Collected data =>
------------------------------------
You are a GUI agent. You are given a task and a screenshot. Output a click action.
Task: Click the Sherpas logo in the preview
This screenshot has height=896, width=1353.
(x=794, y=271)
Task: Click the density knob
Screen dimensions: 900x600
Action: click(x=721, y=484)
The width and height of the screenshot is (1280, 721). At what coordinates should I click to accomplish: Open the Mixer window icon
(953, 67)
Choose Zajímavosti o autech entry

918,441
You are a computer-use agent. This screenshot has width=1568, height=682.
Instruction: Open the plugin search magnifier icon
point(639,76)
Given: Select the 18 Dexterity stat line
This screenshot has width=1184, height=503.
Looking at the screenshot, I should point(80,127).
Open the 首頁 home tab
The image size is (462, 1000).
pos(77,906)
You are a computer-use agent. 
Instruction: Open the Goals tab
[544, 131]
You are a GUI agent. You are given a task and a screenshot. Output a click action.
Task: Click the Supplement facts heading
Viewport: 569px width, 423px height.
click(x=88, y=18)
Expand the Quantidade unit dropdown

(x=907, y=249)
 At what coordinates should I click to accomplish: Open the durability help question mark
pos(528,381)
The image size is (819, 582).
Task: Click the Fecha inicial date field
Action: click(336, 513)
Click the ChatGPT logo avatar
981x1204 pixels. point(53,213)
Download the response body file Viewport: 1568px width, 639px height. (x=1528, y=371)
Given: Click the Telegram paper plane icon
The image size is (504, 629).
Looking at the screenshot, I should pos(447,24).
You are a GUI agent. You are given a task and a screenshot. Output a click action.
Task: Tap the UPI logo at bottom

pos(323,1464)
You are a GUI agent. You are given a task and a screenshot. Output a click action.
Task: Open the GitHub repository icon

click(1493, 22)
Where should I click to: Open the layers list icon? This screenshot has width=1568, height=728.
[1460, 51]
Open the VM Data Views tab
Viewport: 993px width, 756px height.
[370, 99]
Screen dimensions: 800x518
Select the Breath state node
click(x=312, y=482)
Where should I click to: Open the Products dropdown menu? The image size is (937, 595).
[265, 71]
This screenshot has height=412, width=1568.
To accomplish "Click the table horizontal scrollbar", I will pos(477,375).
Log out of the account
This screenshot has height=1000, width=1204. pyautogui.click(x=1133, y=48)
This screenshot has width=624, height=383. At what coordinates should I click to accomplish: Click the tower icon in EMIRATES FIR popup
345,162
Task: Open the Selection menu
------------------------------------
ACTION ITEM =>
What is needed is each line from the records with the word "computer" in it.

TASK RESPONSE =>
You are a computer-use agent. This screenshot has width=1568, height=682.
You are a computer-use agent. 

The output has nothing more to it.